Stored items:
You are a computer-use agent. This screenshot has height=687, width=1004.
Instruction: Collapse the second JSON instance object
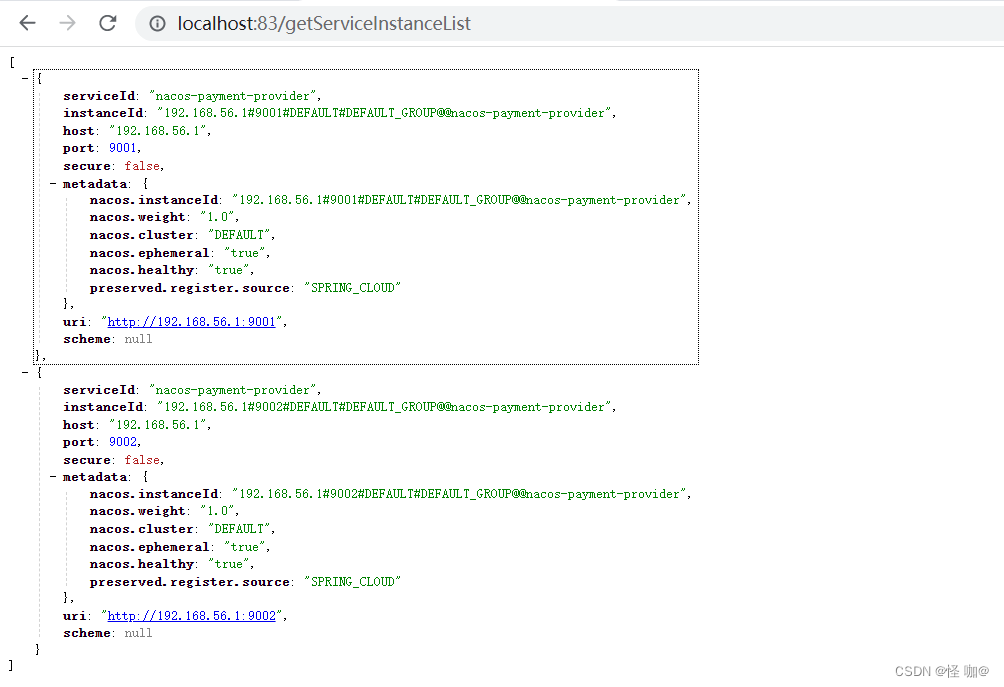[26, 372]
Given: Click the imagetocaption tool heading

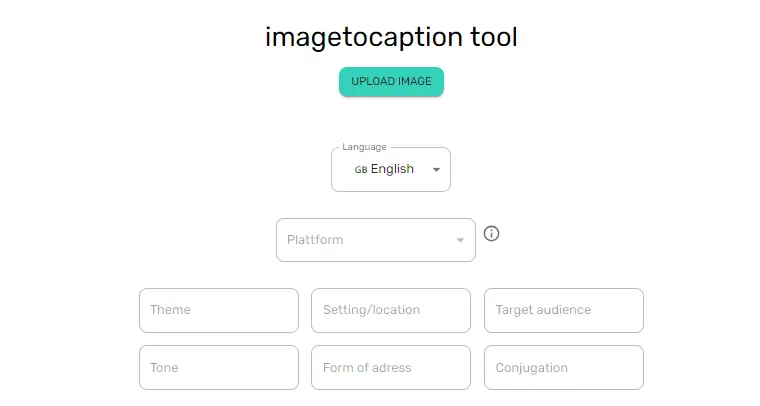Looking at the screenshot, I should 391,37.
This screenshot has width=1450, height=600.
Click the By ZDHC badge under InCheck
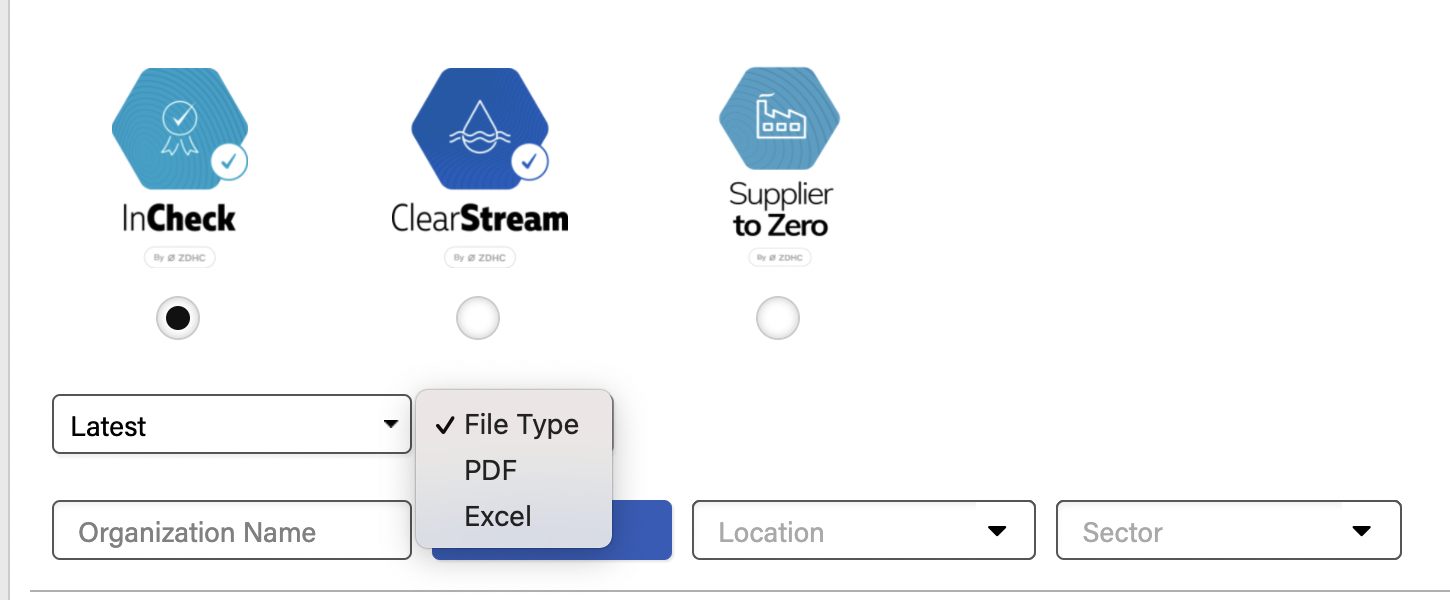click(179, 258)
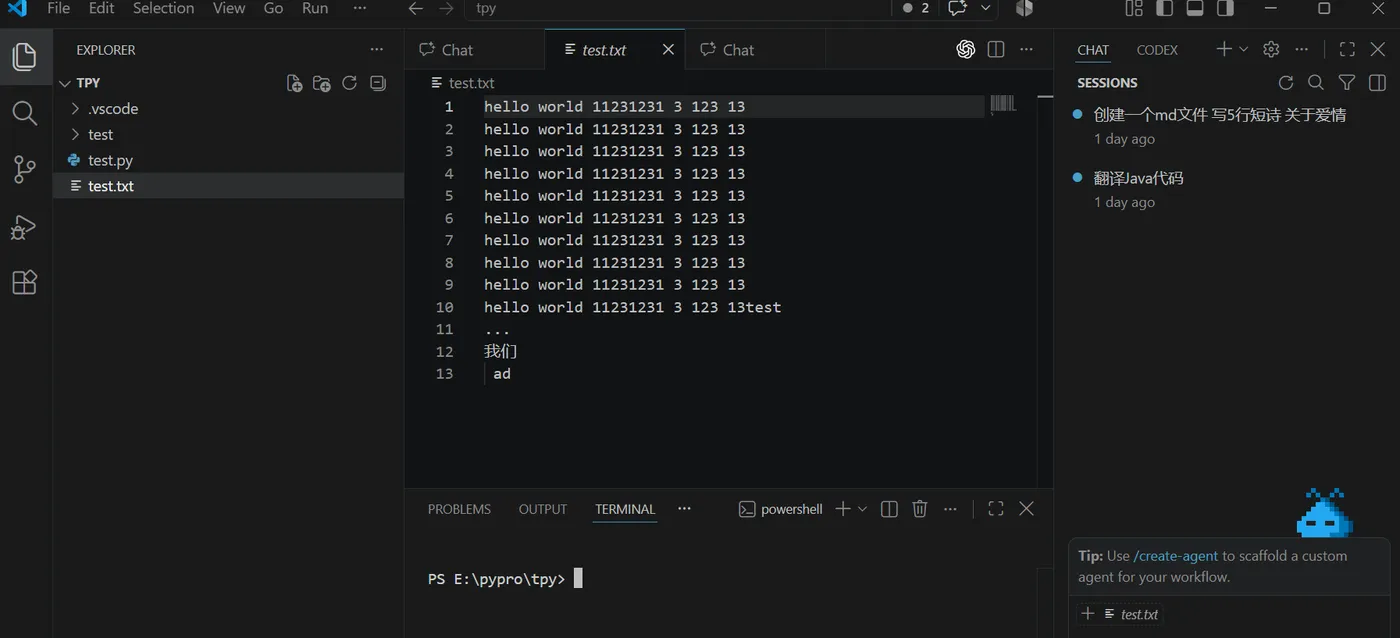Open the Source Control view

(24, 170)
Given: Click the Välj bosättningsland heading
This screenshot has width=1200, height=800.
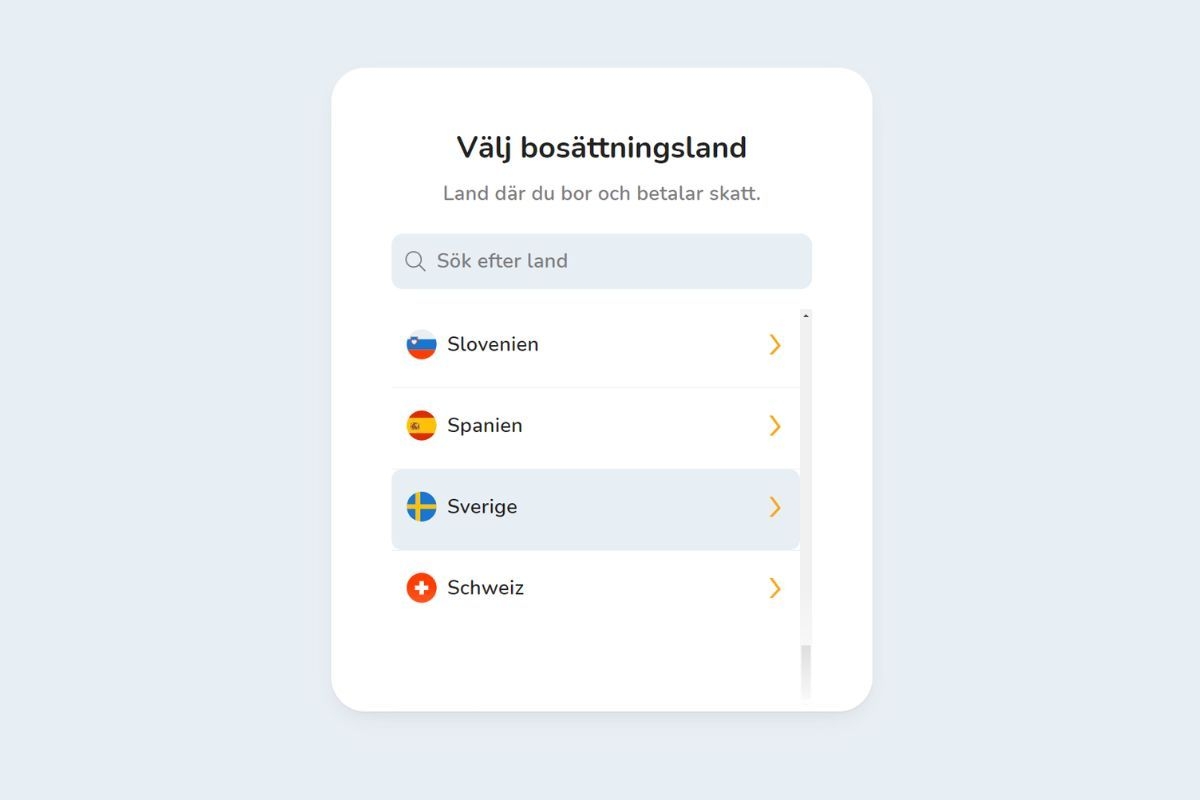Looking at the screenshot, I should tap(601, 147).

◆ WHAT YOU HAVE TO DO: Output the line that contains "Given: Click the Välj bosättningsland heading" and every subsequent line through the end of the entries, exactly as given, without pictures.

◆ PROBLEM SOLUTION:
Given: Click the Välj bosättningsland heading
This screenshot has width=1200, height=800.
Looking at the screenshot, I should tap(601, 147).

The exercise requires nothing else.